Why America Released Bashir Noorzai, the “Pablo Escobar of Afghanistan.”

When the US announced the release of American hostage Mark Frerichs – a Marine veteran held by the Taliban since 2020 – it failed to mention that he was released in exchange for a convicted Afghan drug trafficker and prominent Taliban ally, Bashir Noorzai.
“After more than two years in captivity… Frerichs is safe and on his way home from Afghanistan… Mark’s return to his loved ones is the result of intensive cooperation with the Taliban,” Foreign Minister Antony Blinken said last week.
On the other side of the world in Afghanistan, the Taliban also congratulated themselves on Noorzai’s release. Many Taliban leaders and fighters flocked to Kabul airport with colorful garlands to welcome him.
Often referred to as the “Pablo Escobar of Afghanistan,” Noorzai is a notorious drug lord from southern Afghanistan’s Kandahar province. He was the Taliban’s earliest financier in the 1990s and fueled the group’s insurgency with funds from his illegal drug trade.
“You cannot imagine the importance of this man within the Taliban,” former Afghan security official Ahmad Shuja Jamal told The Daily Beast.
Now, after his release more than a decade, Afghan pundits and political advocacy groups are guessing whether the US is leaving the door open to establishing ties with the Taliban.
“He is very influential within the Taliban, but particularly within the Noorzai tribe, which is where most of the Taliban leadership comes from,” former Afghan spy chief Rahmatullah Nabil told The Daily Beast, adding that as one of the “founding fathers the Taliban” Noorzai wields considerable influence over high-level leaders such as Mullah Haibatullah, the current leader of the Taliban.
“In the past, in 2001, he was an intermediary between the Taliban leaders and the Americans. I suspect his release is still dependent on a deal with the Americans today,” Nabil said. “He is someone who can influence the Taliban to bring about the changes that the international community wants to see. He could be the US man inside the Taliban.”
According to Noorzai’s lawyer, the former drug lord had cooperated with the US before his arrest and at one point “handed over 15 truckloads of weapons, including about 400 anti-aircraft missiles, hidden by the Taliban on his tribe’s territory.”
In his own grand welcome in Kabul, Noorzai said he hoped his release would improve relations with the US. “I hope this exchange can lead to peace between Afghanistan and America because an American has been released and I am free now,” he said.
Aside from his political clout, Noorzai brings the promise of financial relief from his drug trade to a struggling Taliban leadership, which runs the country with the fumes left behind after the previous government was toppled.

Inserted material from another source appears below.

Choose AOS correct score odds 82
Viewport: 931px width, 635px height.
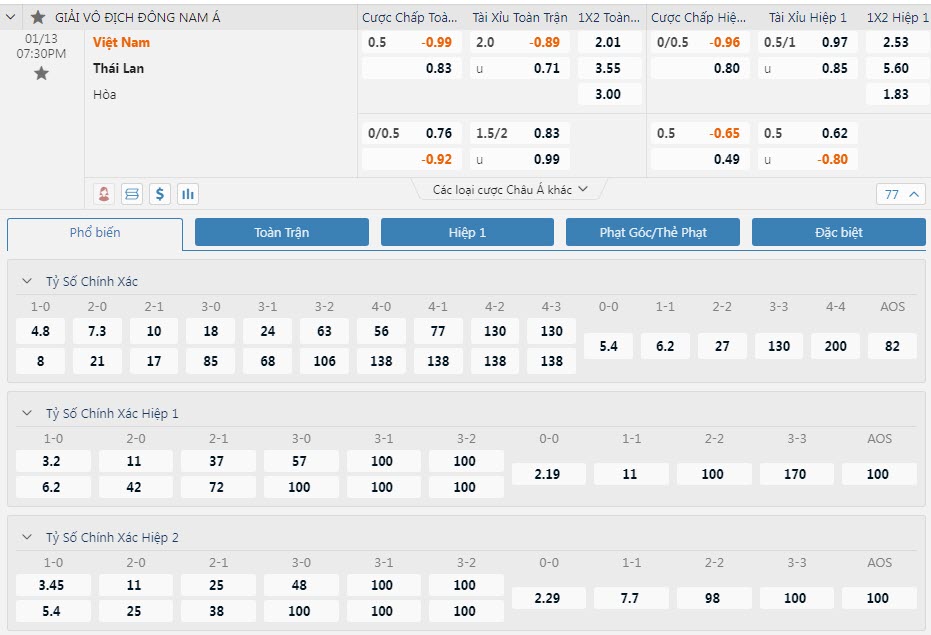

Afghanistan’s Acting Defense Minister Mullah Mohammad Yaqoob Mujahid and Afghan tribal leader Bashir Noorzai sit during a news conference following a prisoner swap in Kabul, Afghanistan September 19, 2022.
Reuters
“Over the past year, the Taliban have realized that running a government is difficult and not as easy as waging a guerrilla war fueled by drug trafficking and black market funds,” said a former Afghan security official who is involved with the efforts to reduce the number of Afghans Narcotics is familiar in the previous government, told The Daily Beast.
While the Taliban have outwardly banned opium cultivation and trafficking in Afghanistan, illegal drug trafficking has actually continued to increase. Afghanistan’s opium production, which accounts for over 80 percent of the world’s supply, now covers 263,000 hectares of land – three times more than in 2001 when the US invaded the country.
“I think he could then try to consolidate his power politically, maybe even take on the role of de facto leader of the Taliban.”
The Taliban have not been forthcoming with experts trying to quantify the problem, but recent satellite imagery showed the Taliban have cut down native pomegranate farms to replace them with opium fields. Similarly, images show that a premier drug trading hub — the Abdul Wadood Market — has also expanded.
Noorzai’s return to Afghanistan will only exacerbate this problem, the security official said.
“Noorzai is not the first drug smuggler in the United States [had] released; About 50 other drug traffickers were released after the Doha deal, but he is certainly the most prominent,” the official said. “All of them [released prisoners] have returned to their drug business, as has Noorzai. The Taliban continue to rely on drug trafficking and smuggling to survive financially.”
As the Taliban seek recognition from international government and the lifting of sanctions against their members, they have not only continued to breach Doha Accords, but have also committed large-scale human rights abuses. Most recently, Al Zawhiri, the al Qaeda chief, was attacked by a US drone in the heart of Kabul, contrary to Taliban claims that they had cut ties with the militant organization responsible for the 9/11 attacks.
Nabil speculated that whether Noorzai would return to the drug trade would depend on the political responsibility he would be given, not only by the Taliban but also by the US
“He may not openly return to drug trafficking once he has made a deal with the American to be the go-between with the Taliban, maybe even their de facto ruler,” he said. “I think he could then try to consolidate his power politically, maybe even take on the role of the de facto leader of the Taliban.”